You can think of the People Service as the place to track/manage your connections to all of theose friends/family/colleagues for whom you might want to grant access to your identity attributes. Instead of maintaining such a buddy list at each application, you maintain it centrally.

Social graph portability before it was cool.


Paranoia (will destroy ya)

Different identity systems make different assumptions about the necessity, appropriateness and trustworthiness of a 3rd party identity provider being involved in identity transactions.

There is a 'paranoia continuum', from simple browser SSO (as supported by SAML & OpenID) where the IDP is involved real-time and 'sees' much (to the horror of the anti-panopticonists) to the other extreme where no 3rd party is involved at all (with its own issues).

In between are models where 3rd parties are involved, but trusted less and so constrained more (through client capabilities not available to dumb browsers).

Here are some identity systems plotted onto the paranoia continuum as I see them.

The shading is meant to roughly represent level of support, e.g. SAML's ECP enables the "OK, but I'm watching you" model as supported by Infocards but it hasn't been widely deployed.

Friday, January 11, 2008


The 40 minute wait at YOW Canada Customs as I returned from a Liberty Alliance TEG meeting in Boston convinced me that it was time to finish off my application for the NEXUS program.
NEXUS is designed to expedite the border clearance process for low risk, pre-approved travellers into Canada and the United States.

At the very end of the the lonnnnnng online application (which Canada has perversely outsourced to the US GOES (Global Online Enrollment System) I came across

When I saw the page title I thought they would be asking for my preferences as to the preferred form of transferring documents.....

Thursday, January 10, 2008

Wednesday, January 09, 2008

How wonderfully centered on the user

Capital One allows you to design your own credit card.

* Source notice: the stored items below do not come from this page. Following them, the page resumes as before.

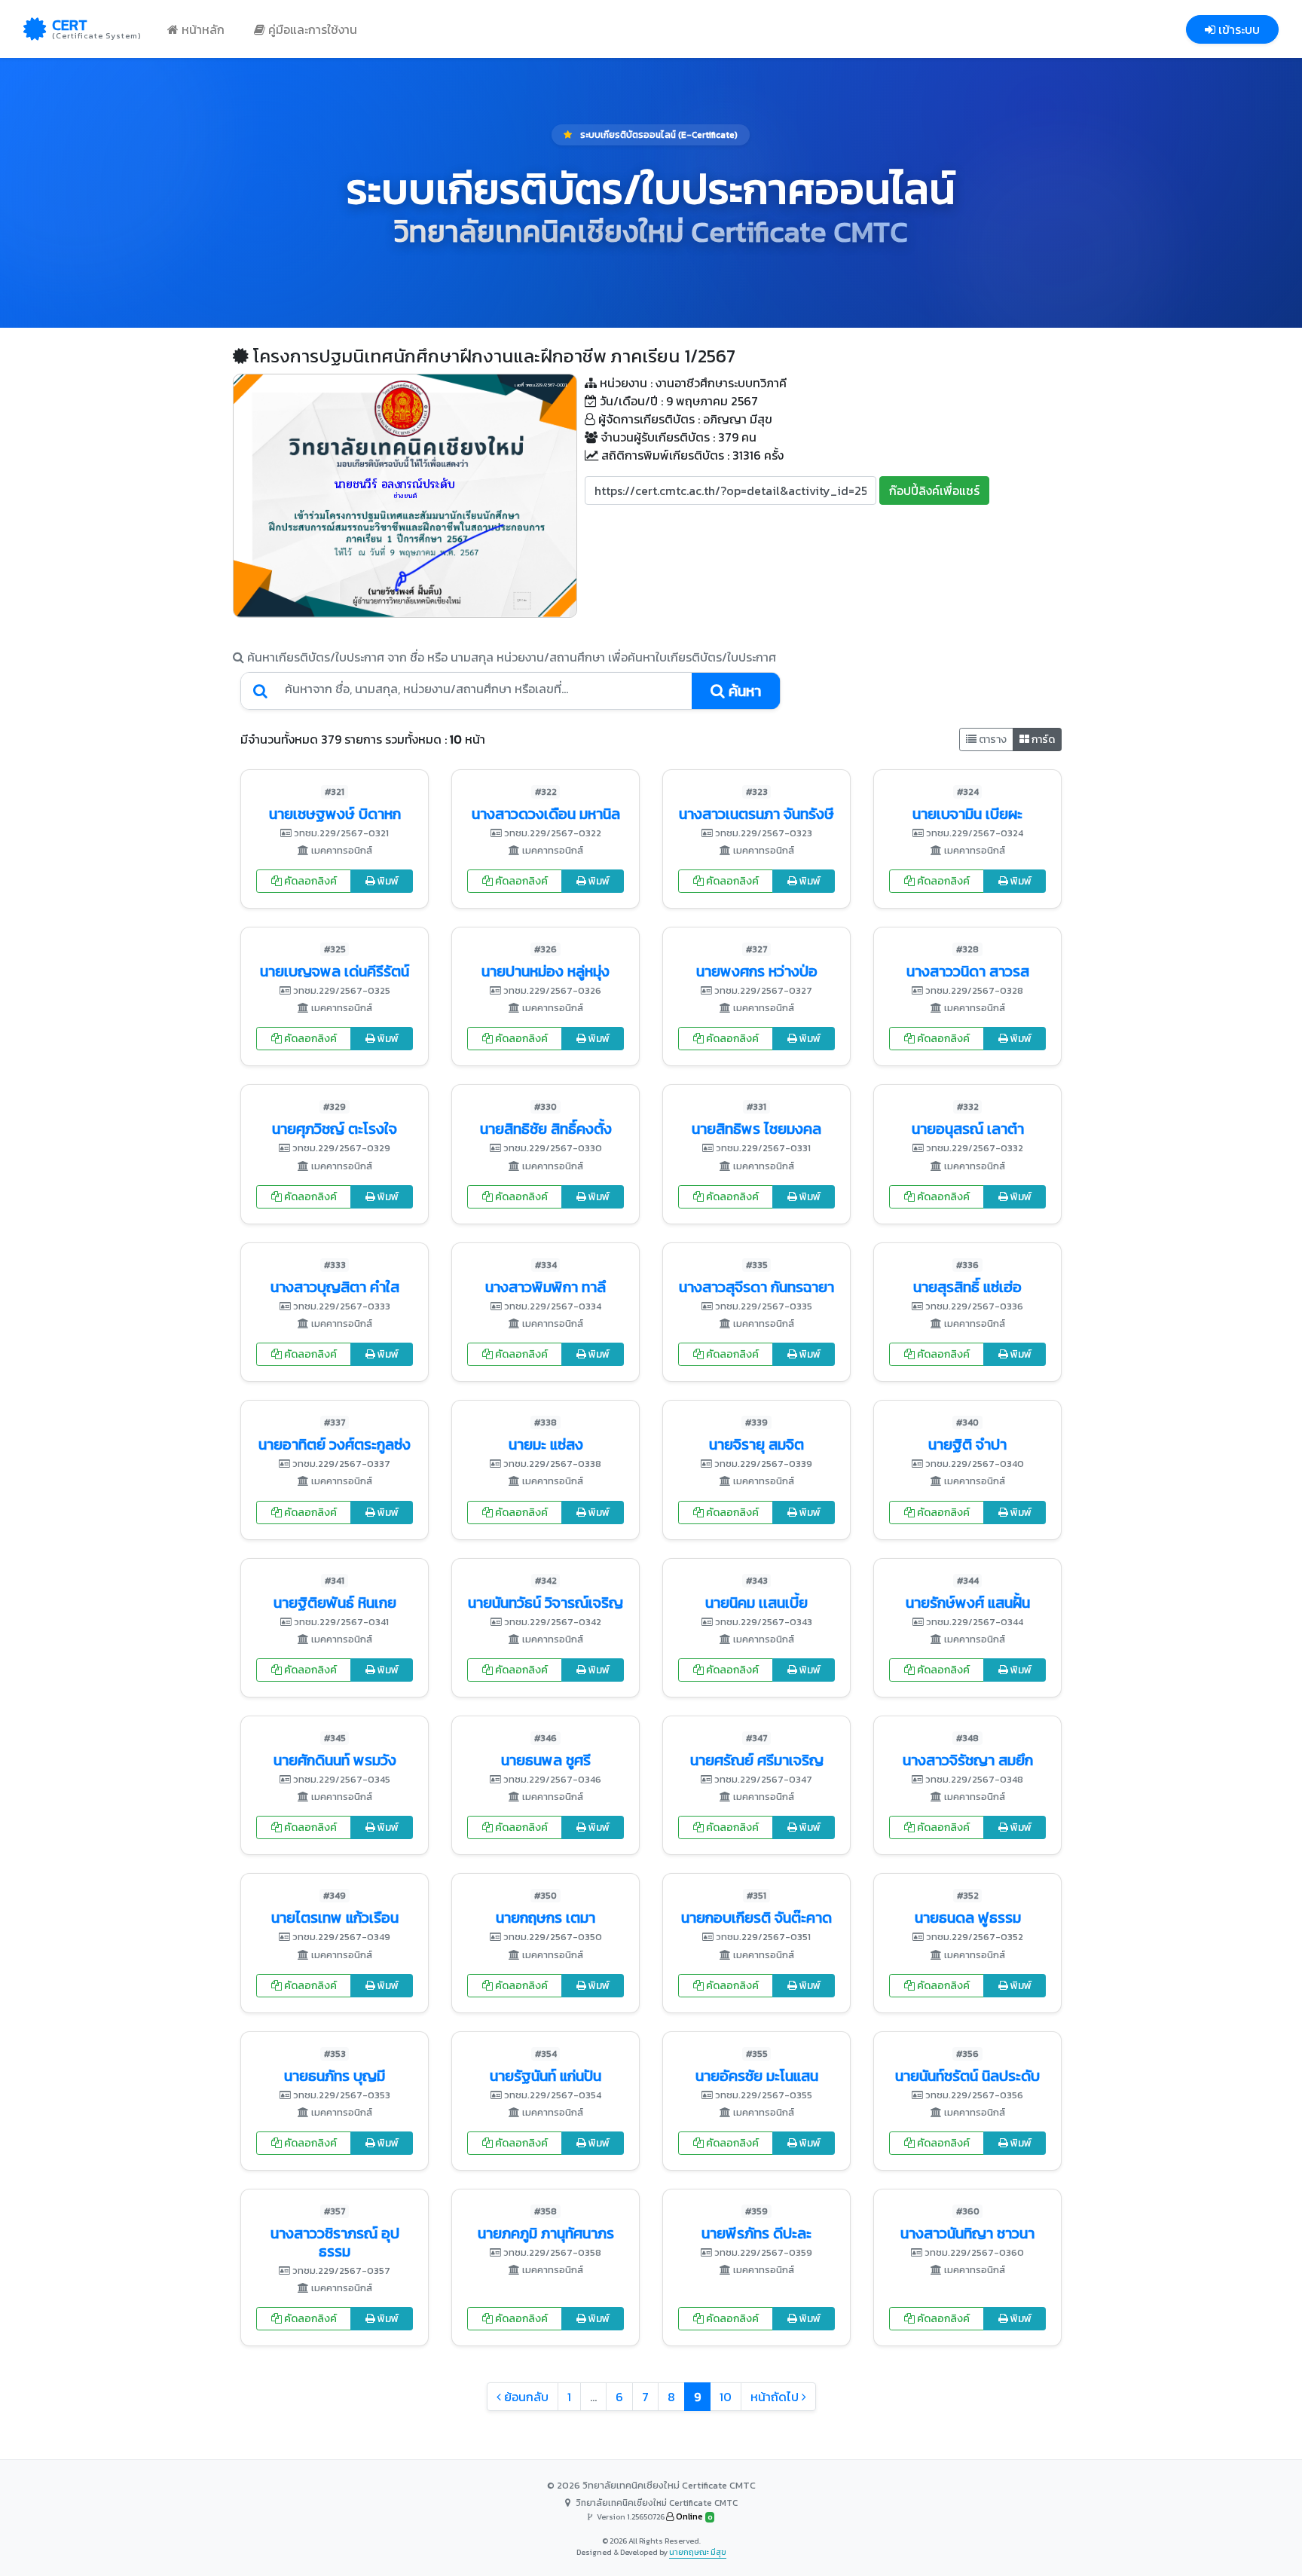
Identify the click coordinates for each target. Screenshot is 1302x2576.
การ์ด (1042, 739)
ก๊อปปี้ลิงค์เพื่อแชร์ (934, 490)
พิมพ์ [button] (387, 881)
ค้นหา (743, 691)
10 (726, 2397)
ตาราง (991, 739)
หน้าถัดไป (776, 2397)
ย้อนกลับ (525, 2397)
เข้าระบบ (1237, 29)
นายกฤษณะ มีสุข (697, 2552)
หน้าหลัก (202, 29)
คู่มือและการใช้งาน (311, 29)
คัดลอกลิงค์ (309, 881)
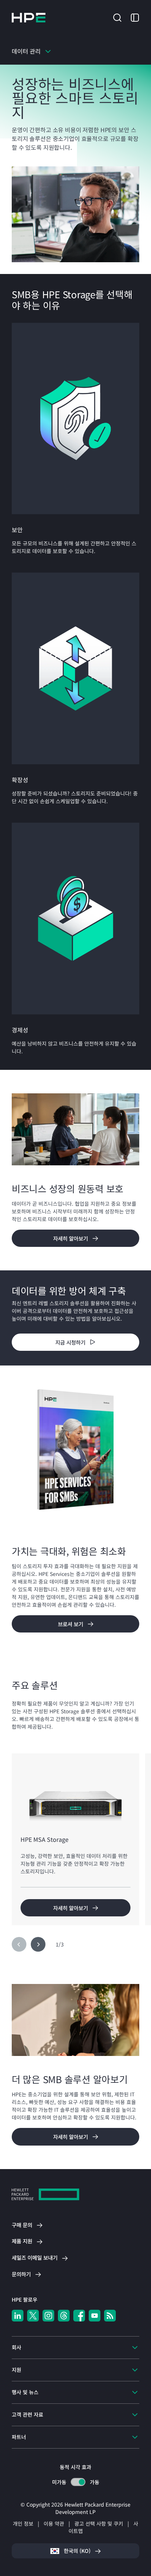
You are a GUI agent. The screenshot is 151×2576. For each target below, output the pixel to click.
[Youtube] (94, 2315)
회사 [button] (16, 2347)
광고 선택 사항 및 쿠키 (98, 2523)
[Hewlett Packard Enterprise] (28, 17)
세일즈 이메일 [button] (35, 2257)
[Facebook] (79, 2315)
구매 (22, 2225)
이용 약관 (54, 2523)
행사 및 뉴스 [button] (25, 2392)
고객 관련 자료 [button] (27, 2414)
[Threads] (64, 2315)
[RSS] (110, 2315)
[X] (33, 2315)
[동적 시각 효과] (78, 2482)
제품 (22, 2241)
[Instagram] (48, 2315)
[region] (75, 1317)
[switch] (78, 2482)
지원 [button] (16, 2369)
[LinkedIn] (17, 2315)
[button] (117, 17)
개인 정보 (23, 2523)
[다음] (38, 1944)
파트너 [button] (19, 2436)
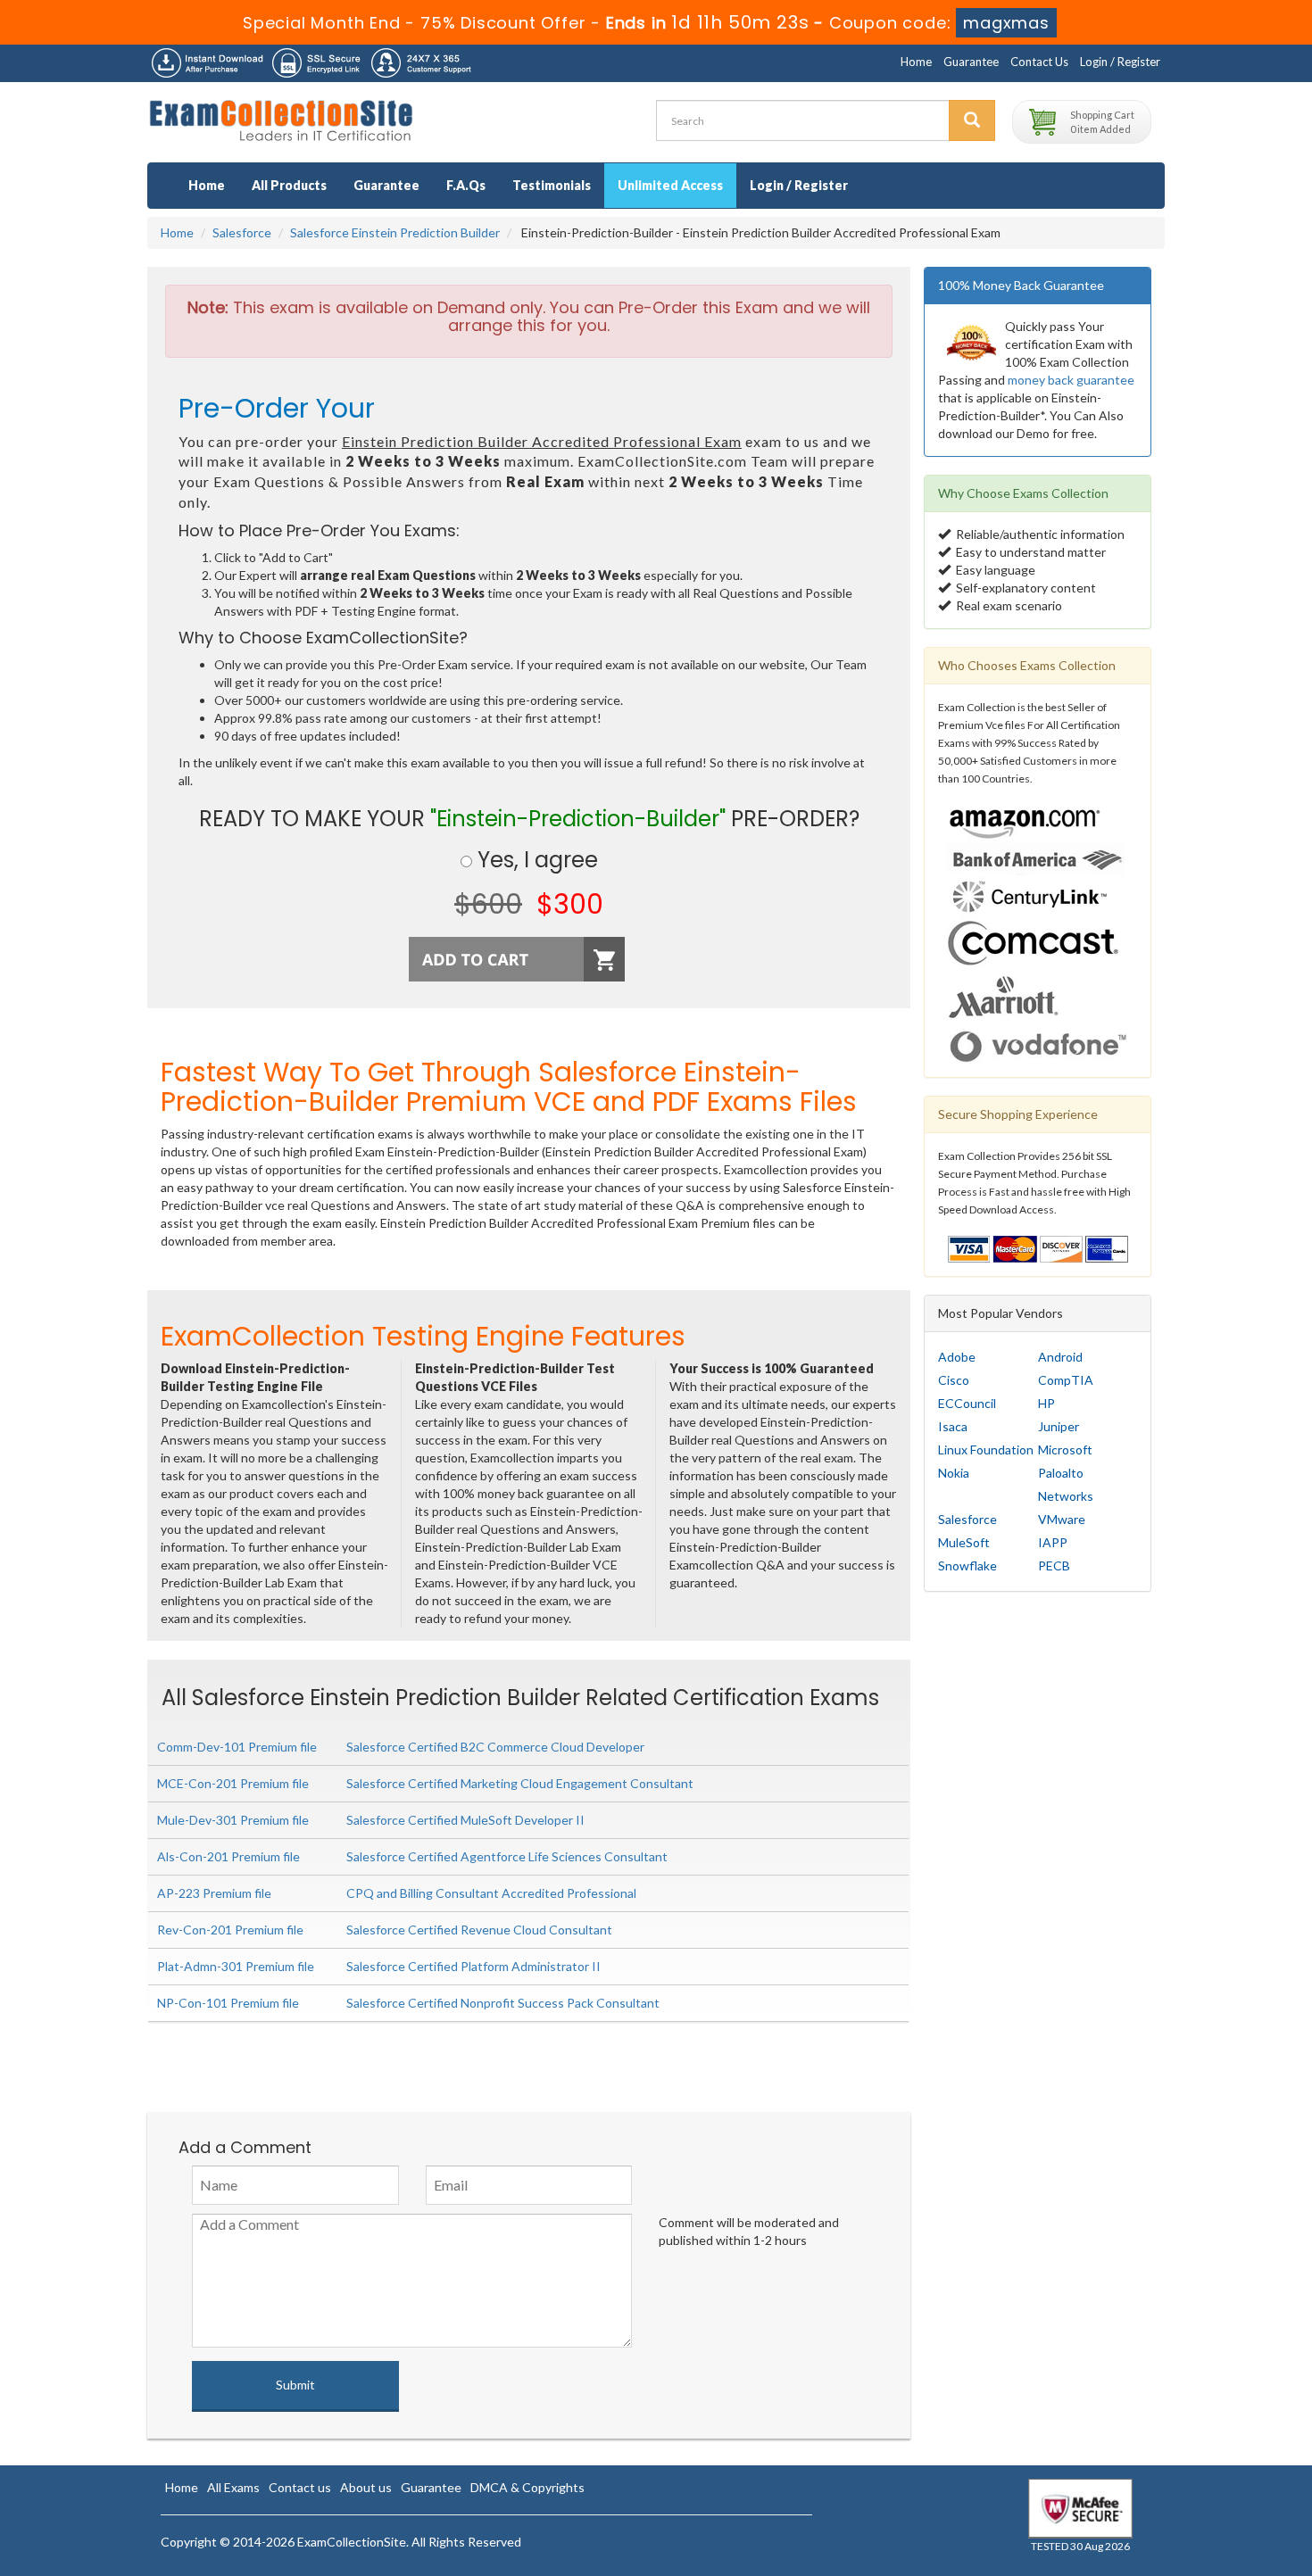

The mechanism by which users can add their own (inevitably pictures of their children/grand children) images to the cards seems well designed to discourage users from availing themselves of it. You choose one of the stock photos, get that card delivered to you, and then are able to design a second card with your own photo, this then mailed to replace the first. Now that's streamlined.

Monday, January 07, 2008

Policy Exceptions

The jist of a sign my 5yr old daughter has posted on her bedroom's door
No Boys Allowed
- if you are Daddy
- to see the gerbil
- on my birthday
- if you ask me first

I do like the main clause but am scared by the precedent of allowing exceptions.